There has been a lot of research into how to live a happy life, and these are just some findings I came across.
“Proven ways” refers to generalised results suggested by these studies and until you try each one out for yourself, it remains unproven for you as an individual.
So why not try a few and see for yourself which really lead to a happy life?
1. Believe in something
Some studies suggest that religious people are more than twice as likely as the secular to say they were “very happy”. While this in itself is not a reason to hastily adopt a religion, we may do well to believe in something. Have you ever met a happy skeptic?
Are you bored with life? Then throw yourself into some work you believe in with all your heart, live for it, die for it, and you will find happiness that you had thought could never be yours.”
– Dale Carnegie
2. Embrace silence
Almost every person I’ve met who is living a happy life has cited “personal retreats”, “quiet time”, “me time” or some equivalent as an essential contribution to their happiness. Neuroscience professor Richard Davidson measured the brain activity of Buddhist monks and showed that meditation actually altered the physical state of the brain in a way that made them feel happier.
“A happy life must be to a great extent a quiet life, for it is only in an atmosphere of quiet that true joy dare live.”
– Bertrand Russell
3. Work on your own terms
In a recent study, those who work at their own business were much happier than even those in highly-paid professions. Having control over what we do, how we allocate our time, and choosing to do what we enjoy – these go a long way toward living a happy life. You don’t necessarily have to quit your job though – for example you could negotiate your terms of work so that you’re effectively working the way you want to.

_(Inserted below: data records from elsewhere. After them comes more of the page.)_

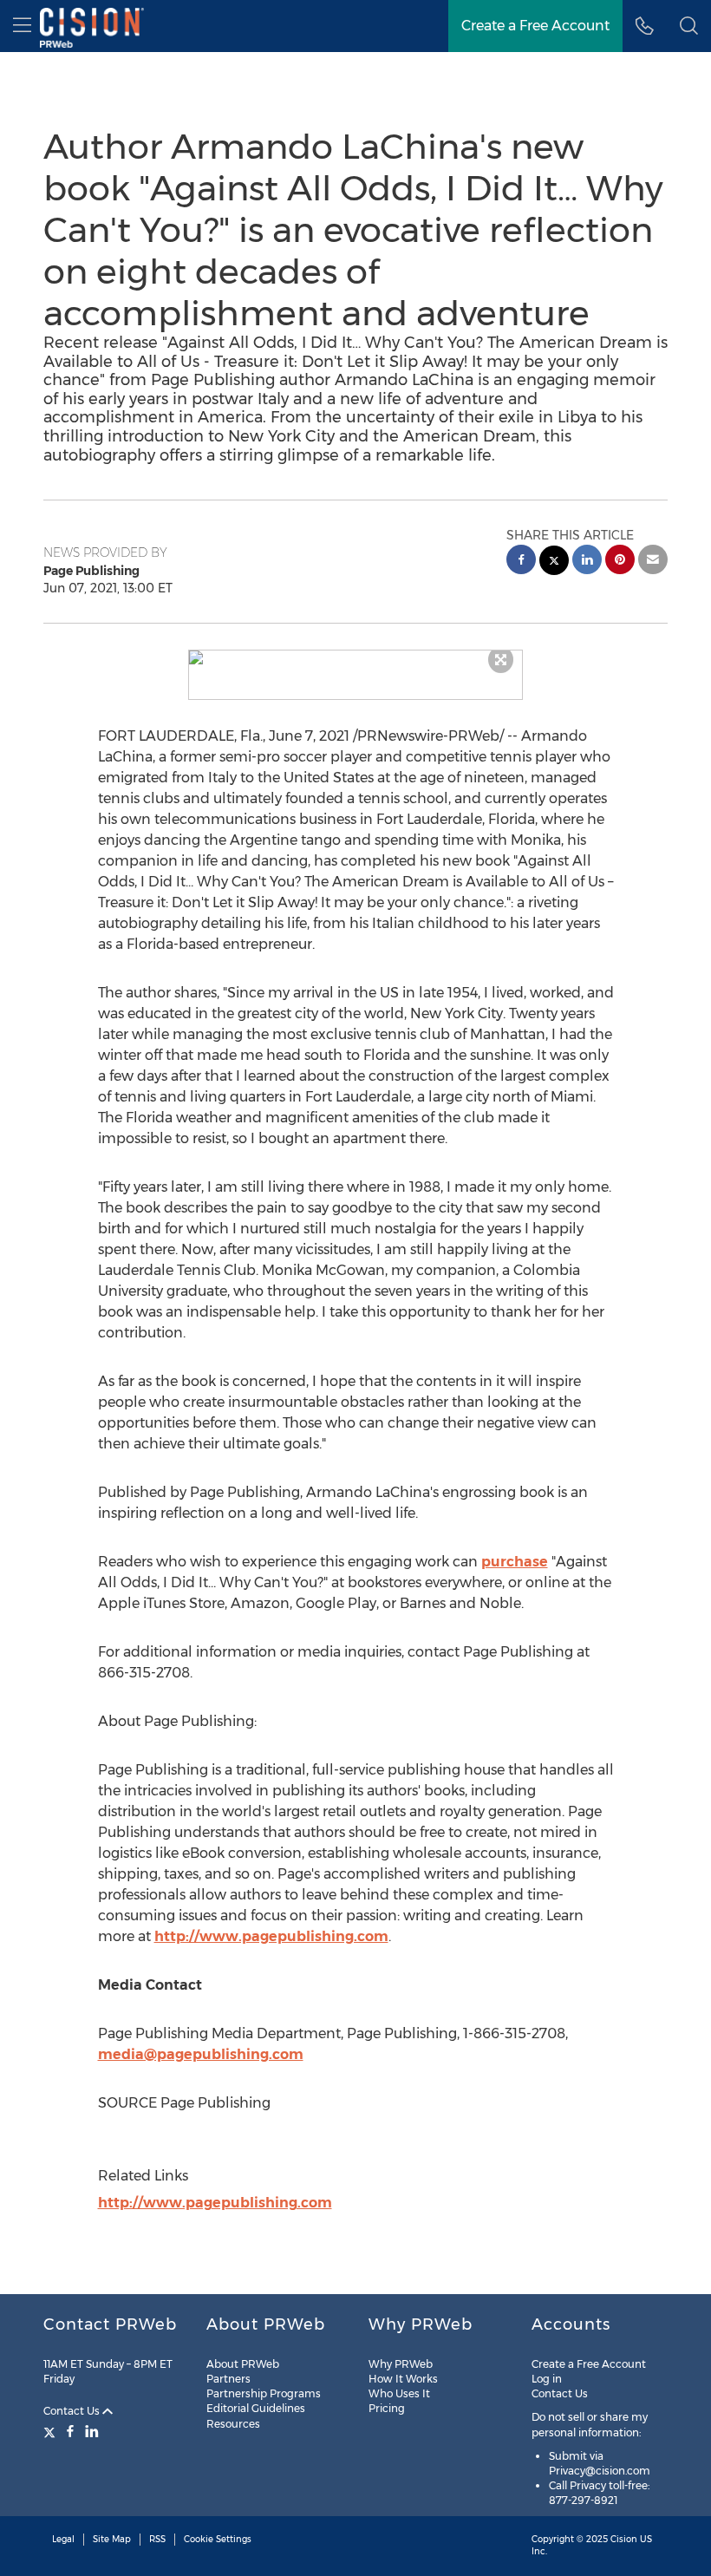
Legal (63, 2539)
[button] (356, 657)
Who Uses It (399, 2393)
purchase (514, 1561)
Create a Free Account (535, 25)
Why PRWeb (401, 2363)
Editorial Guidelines (255, 2408)
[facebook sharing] (521, 562)
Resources (233, 2423)
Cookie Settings (217, 2539)
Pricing (387, 2408)
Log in (547, 2378)
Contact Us (72, 2410)
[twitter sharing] (554, 562)
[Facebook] (70, 2431)
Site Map (112, 2539)
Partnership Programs (263, 2393)
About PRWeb (242, 2363)
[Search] (689, 26)
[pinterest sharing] (620, 562)
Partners (228, 2378)
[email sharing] (653, 562)
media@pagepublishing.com (200, 2054)
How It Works (403, 2378)
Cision (623, 2539)
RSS (157, 2539)
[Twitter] (51, 2431)
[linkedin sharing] (587, 562)
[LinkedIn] (92, 2431)
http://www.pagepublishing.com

“Drive your business; let not that drive thee.”
– Benjamin Franklin
4. Find your “flow” experience
The concept of “flow” as described by Professor Mihaly Csikszentmihalyi came from his observation that people with happy lives tend to engage in activities which required both a high level of challenge and a high level of skill. High challenge with low skill caused anxiety, while low challenge with high skill brought boredom. (Watching TV, interestingly, is low challenge with low skill and leads to apathy.) Whether your “flow” activity is dancing, painting, or water-skiiing, do it often!
“Live life as a work of art, rather than as a chaotic response to external events.”
– Mihaly Csikszentmihalyi
5. Have something to look forward to
Viktor Frankl’s famous book Man’s Search for Meaning showed the world how having something to look forward to helped him survive extreme conditions of torture and deprivation. Recent research by neuroscientist Brian Knutson using MRI to measure brain activity suggests that even on a normal day-to-day basis, anticipation is a big part of a happy life.
“He who has a why to live can bear almost any how.”
– Friedrich Nietzsche
6. Hang out with friends
Friendship seems to have a much greater effect on how happy our life is than a typical person’s income. Economist Professor Oswald estimated that a person needs £50,000 to make up for not having friends. It is even thought that friendship can ward off germs by activating the part of the brain that controls disease. No wonder we reach for the phone to call a friend when we’re feeling blue.
“Life is partly what we make it, and partly what it is made by the friends we choose.”
– Tennessee Williams
7. Just carry on living
Happiness seems to follow a U-shaped life cycle: it’s highest at the beginning and end of our lives, and lowest in the middle. So if you’re feeling blue now, you may be at the bottom of the U; if you just wait a few years, you may find yourself having a happy life again!
“At my age I do what Mark Twain did. I get my daily paper, look at the obituaries page and if I’m not there I carry on as usual.”
– Patrick Moore
At the moment a big part of my own happy life is the flow experience I get while dancing. The bonus is that you have to dance with people so there’s the friendship element that is taking place as well. Plus the weekly socials give me something to look forward to.
So apart from the empirical studies, I can personally attest that some of these methods really do work. Which is partly why I’m blogging less now – I have a happy life to keep me occupied! And I wish the same for all of you reading this.